Jobs:
a) Read the Riemann sum solution and decide whether each statement agrees with it. For each, answer yes or no and quote the words of the solution that settle it. (i) The solution gives 8 as the left-endpoint Riemann sum with six subintervals. (ii) In the sum formula, the height of each rectangle is taken at the right endpoint. (iii) The solution uses five rectangles.
b) Carry the Riemann sum solution forward from its last step.

Source extract:

▽

Chapter 5, Problem 1RE

(a)

To determine

The Riemann sum with six subintervals from the graph at the left endpoints.

Answer to Problem 1RE

The Riemann sum with six subintervals at the left endpoints is 8.

Explanation of Solution

Given information:

Take the curve as $y=f\left(x\right)$.

The region lies between $x=0$ and $x=6$. Hence, the limits are $a=0$ and $b=6$.

Consider that the Number of rectangles as $n=6$.

The expression to find the Riemann sum at the left endpoint $\left(L_n\right)$ is shown below:

$L_n={\displaystyle \sum _{i=1}^{n}f\left(x_{i-1}\right)\Delta x}$ (1)

Here, the height of sample at the left endpoint is $f\left(x_{i-1}\right)$ and the width is $\Delta x$.

Find the width $\left(\Delta x\right)$ using the relation:

$\Delta x=\frac{b-a}{n}$ (2)

Here, the upper limit is b, the lower limit is a, and the number of rectangles is n.

Substitute 6 for b, 0 for a and 6 for n in Equation (2).

△

Source data:
▽

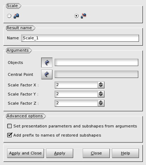Increase Scale Factor Y with up arrow

tap(101, 93)
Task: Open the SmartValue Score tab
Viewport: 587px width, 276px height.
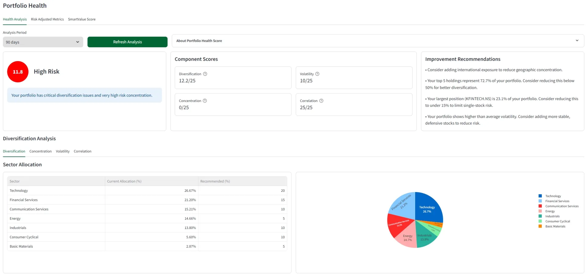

△

The replies:
a)
(i) Yes: "The Riemann sum with six subintervals at the left endpoints is 8."
(ii) No: "the height of sample at the left endpoint"
(iii) No: "Consider that the Number of rectangles as $n=6$."

b)
$\begin{array}{c}\Delta x=\frac{6-0}{6}\\ =1\end{array}$

Draw six rectangles at the left endpoints as shown in Figure (1).

Calculate $L_6$ using Equation (1).

Substitute 6 for n in equation (1).

$L_6={\displaystyle \sum _{i=1}^{6}f\left(x_{i-1}\right)\Delta x}$ (3)

Substitute 1, 2, 3, 4, 5, and 6 for i in equation (3).

$L_6=f\left(x_0\right)\Delta x+f\left(x_1\right)\Delta x+f\left(x_2\right)\Delta x+f\left(x_3\right)\Delta x+f\left(x_4\right)\Delta x+f\left(x_5\right)\Delta x$ (4)

Refer to Figure (1).

Take the height of the sample point values of $f\left(x_0\right)$ as 2, $f\left(x_1\right)$ as 3.5, $f\left(x_2\right)$ as 4, $f\left(x_3\right)$ as 2, $f\left(x_4\right)$ as $-1$ and $f\left(x_5\right)$ as $-2.5$.

Substitute 1 for $\Delta x$, 2 for $f\left(x_0\right)$, 3.5 for $f\left(x_1\right)$, 4 for $f\left(x_2\right)$, 2 for $f\left(x_3\right)$, $-1$ for $f\left(x_4\right)$ and $-2.5$ for $f\left(x_5\right)$ in Equation (4).

$\begin{array}{c}{L}_6=2\times 1+3.5\times 1+4\times 1+2\times 1+\left(-1\right)\times 1+\left(-2.5\right)\times 1\\ =8\end{array}$

Therefore, the Riemann sum with six subintervals at the left endpoint is 8.

(b)

To determine

The Riemann sum with six subintervals from the graph at the midpoints.

Answer to Problem 1RE

The Riemann sum with six subintervals at the midpoints are 5.7.

Explanation of Solution

Given information:

Take the curve as $y=f\left(x\right)$.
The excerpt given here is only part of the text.